Texte source:
::::
Ici, des canapés noir et blanc à la silhouette baroque, profonds et sinueux comme des vagues. Là, des meubles laqués noirs aux poignées en forme de coraux géants… Nous sommes dans les murs de la mythique maison de couture Christian Lacroix, rue du Faubourg-Saint-Honoré, décorée par Garouste et Bonetti en 1987.
Cessation d’activité oblige, 100 meubles de cet ensemble théâtral sont vendus aux enchères, le 26 mai, par Sotheby’s. Même si les estimations culminent à 10.000 euros, pour la maison de ventes, temple du marché de l’art mondial, c’est un événement. Ce dernier vient s’ajouter à la longue liste d’expositions et d’hommages au design des années 1980. La galerie parisienne En attendant les Barbares, pionnière de l’édition de meubles de créateurs, notamment Garouste et Bonetti, fête actuellement ses 25 ans avec une rétrospective.
::::
Consigne A:
Recopiez les lignes des enregistrements à partir de celle qui contient « Splitters/Combiners 分配器/合成器 (17, 862) » et arrêtez-vous après celle qui contient « Adapters アダプタ (11, 581) », en conservant chaque intitulé. Décalez de 70 chaque coordonnée des réponses.
::::
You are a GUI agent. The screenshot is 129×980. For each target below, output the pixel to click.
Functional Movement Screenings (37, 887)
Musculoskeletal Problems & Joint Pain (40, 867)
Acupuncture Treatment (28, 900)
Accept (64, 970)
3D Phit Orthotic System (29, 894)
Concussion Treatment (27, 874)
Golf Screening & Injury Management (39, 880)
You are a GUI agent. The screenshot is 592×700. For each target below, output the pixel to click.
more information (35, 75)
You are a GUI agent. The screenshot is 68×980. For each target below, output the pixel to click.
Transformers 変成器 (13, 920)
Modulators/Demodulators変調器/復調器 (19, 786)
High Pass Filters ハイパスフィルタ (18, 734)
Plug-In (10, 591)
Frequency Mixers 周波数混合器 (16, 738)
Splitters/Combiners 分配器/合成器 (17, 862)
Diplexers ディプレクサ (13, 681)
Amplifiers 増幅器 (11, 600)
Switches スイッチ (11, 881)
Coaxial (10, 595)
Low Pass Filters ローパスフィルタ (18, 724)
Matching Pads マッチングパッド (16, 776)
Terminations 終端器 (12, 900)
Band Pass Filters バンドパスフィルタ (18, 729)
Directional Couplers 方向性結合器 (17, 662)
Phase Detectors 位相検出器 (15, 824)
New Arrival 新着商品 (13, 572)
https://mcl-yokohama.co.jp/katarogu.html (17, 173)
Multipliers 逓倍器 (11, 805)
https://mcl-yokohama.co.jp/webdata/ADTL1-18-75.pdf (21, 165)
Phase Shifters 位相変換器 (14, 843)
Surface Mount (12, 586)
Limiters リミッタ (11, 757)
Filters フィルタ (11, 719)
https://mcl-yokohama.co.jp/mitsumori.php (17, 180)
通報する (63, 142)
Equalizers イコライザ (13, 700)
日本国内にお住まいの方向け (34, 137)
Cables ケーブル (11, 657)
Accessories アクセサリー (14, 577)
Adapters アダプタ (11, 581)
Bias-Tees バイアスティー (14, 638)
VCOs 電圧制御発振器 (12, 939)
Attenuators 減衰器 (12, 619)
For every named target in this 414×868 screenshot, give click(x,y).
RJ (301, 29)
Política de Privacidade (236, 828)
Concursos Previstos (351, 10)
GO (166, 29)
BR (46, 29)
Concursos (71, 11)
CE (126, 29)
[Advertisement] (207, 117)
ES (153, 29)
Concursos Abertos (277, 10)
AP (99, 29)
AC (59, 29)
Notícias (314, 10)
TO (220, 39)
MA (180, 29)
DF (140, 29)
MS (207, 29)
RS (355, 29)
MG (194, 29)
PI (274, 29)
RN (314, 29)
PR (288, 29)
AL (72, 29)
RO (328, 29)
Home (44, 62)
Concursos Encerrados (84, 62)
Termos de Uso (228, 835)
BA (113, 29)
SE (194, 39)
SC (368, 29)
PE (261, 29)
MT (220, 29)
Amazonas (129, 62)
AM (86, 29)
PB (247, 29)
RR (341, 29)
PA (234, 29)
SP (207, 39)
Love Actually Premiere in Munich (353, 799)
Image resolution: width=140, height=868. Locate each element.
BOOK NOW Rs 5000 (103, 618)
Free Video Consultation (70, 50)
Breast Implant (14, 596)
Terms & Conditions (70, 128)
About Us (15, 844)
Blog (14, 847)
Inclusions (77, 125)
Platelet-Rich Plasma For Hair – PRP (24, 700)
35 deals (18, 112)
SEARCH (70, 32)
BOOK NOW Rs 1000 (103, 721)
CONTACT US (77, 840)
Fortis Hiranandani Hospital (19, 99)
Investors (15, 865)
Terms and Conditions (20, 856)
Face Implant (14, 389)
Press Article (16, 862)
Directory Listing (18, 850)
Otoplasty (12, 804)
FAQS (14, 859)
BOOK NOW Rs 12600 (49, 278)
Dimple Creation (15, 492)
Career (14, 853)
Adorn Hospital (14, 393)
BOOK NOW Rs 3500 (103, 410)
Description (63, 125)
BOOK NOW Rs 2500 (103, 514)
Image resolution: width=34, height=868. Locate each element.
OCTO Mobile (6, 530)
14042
::::
Consigne B:
Relevez tous les nombres écrits en chiffres dans le texte sur la vente des meubles de la maison Christian Lacroix.

Réponse correcte A:
Splitters/Combiners 分配器/合成器 (87, 932)
Diplexers ディプレクサ (83, 751)
Amplifiers 増幅器 (81, 670)
Switches スイッチ (81, 951)
Coaxial (80, 665)
Low Pass Filters ローパスフィルタ (88, 794)
Matching Pads マッチングパッド (86, 846)
Terminations 終端器 (82, 970)
Band Pass Filters バンドパスフィルタ (88, 799)
Directional Couplers 方向性結合器 (87, 732)
Phase Detectors 位相検出器 (85, 894)
New Arrival 新着商品 (83, 642)
https://mcl-yokohama.co.jp/katarogu.html (87, 243)
Multipliers 逓倍器 (81, 875)
https://mcl-yokohama.co.jp/webdata/ADTL1-18-75.pdf (91, 235)
Phase Shifters 位相変換器 (84, 913)
Surface Mount (82, 656)
Limiters リミッタ (81, 827)
Filters フィルタ (81, 789)
https://mcl-yokohama.co.jp/mitsumori.php (87, 250)
通報する (133, 212)
Equalizers イコライザ (83, 770)
日本国内にお住まいの方向け (104, 207)
Cables ケーブル (81, 727)
Accessories アクセサリー (84, 647)
Adapters アダプタ (81, 651)

Réponse correcte B:
1987 ; 100 ; 26 ; 10.000 ; 1980 ; 25